■ **DIRECTIONS FOR THIS TASK**:
An exact copy of the listing below is required, minus its pictures.

___

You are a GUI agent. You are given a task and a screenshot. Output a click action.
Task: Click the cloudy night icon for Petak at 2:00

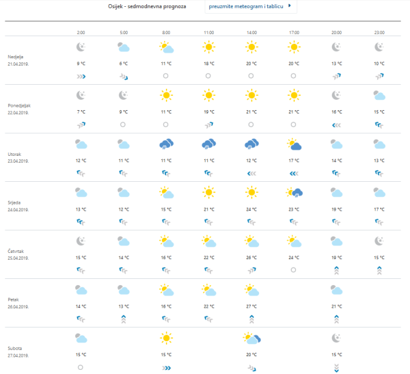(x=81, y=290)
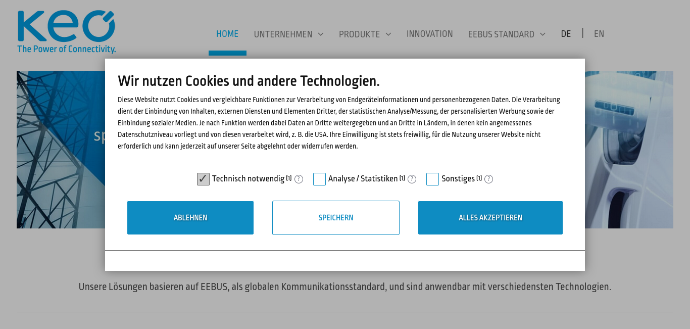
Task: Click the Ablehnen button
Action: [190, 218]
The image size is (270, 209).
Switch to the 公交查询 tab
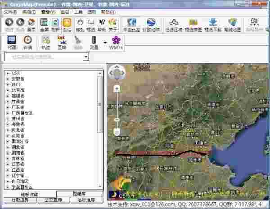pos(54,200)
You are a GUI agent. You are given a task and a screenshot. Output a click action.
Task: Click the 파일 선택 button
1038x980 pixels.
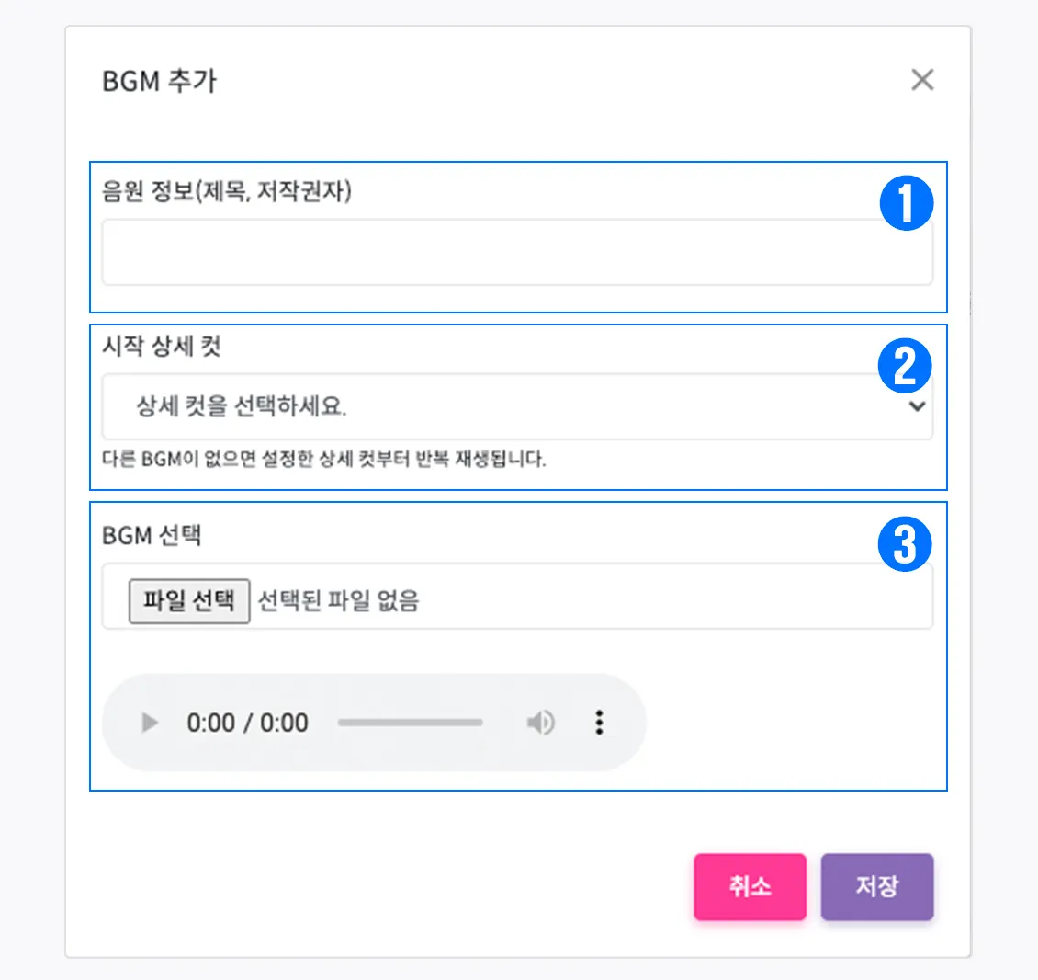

___

■ **SOLUTION TO THE EXERCISE**:
You are a GUI agent. You are given a task and a screenshot. Output a click action.
Task: Click the cloudy night icon for Petak at 2:00

(x=81, y=290)
Task: Click the Ablehnen button
Action: [190, 218]
The image size is (270, 209).
Switch to the 公交查询 tab
pos(54,200)
You are a GUI agent. You are given a task and a screenshot. Output a click action.
Task: Click the 파일 선택 button
1038x980 pixels.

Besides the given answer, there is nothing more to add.